### [Problem to solve]
In the entries that follow, count each line containing "will" and state the total, nothing more.

___ Exercise inputs

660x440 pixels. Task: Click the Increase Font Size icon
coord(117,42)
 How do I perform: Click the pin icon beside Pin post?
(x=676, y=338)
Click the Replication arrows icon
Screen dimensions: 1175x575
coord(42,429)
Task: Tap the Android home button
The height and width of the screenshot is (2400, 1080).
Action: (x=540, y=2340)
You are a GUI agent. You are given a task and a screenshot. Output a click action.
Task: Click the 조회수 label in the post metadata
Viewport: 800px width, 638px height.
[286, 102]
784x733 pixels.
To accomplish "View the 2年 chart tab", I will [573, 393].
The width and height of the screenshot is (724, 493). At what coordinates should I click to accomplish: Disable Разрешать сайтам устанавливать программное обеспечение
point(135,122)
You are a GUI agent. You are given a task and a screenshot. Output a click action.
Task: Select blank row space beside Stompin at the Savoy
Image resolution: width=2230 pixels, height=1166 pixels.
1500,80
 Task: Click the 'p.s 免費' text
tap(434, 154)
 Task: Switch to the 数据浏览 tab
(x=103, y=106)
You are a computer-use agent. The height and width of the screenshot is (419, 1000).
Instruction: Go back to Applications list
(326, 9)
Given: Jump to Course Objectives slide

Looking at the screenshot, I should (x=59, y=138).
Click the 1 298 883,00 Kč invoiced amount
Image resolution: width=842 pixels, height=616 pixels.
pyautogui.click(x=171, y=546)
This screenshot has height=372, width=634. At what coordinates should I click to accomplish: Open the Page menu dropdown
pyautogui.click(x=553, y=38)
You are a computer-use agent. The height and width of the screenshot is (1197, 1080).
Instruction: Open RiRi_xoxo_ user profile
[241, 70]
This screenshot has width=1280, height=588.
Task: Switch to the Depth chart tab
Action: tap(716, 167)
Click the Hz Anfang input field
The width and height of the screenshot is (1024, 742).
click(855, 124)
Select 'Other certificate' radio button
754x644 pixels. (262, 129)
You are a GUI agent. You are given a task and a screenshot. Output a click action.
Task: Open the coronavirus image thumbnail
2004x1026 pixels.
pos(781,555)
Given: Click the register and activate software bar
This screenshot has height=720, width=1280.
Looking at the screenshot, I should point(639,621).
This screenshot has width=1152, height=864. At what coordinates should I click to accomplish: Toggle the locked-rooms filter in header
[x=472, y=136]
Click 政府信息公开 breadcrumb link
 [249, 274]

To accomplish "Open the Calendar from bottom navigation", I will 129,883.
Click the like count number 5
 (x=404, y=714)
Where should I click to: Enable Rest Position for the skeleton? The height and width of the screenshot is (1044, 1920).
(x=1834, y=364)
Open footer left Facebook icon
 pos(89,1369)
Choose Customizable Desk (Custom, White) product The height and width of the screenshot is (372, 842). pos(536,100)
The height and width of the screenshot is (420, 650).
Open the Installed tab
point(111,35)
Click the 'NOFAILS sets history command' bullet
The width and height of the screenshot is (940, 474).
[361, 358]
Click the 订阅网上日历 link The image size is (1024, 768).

______

### [Answer section]
2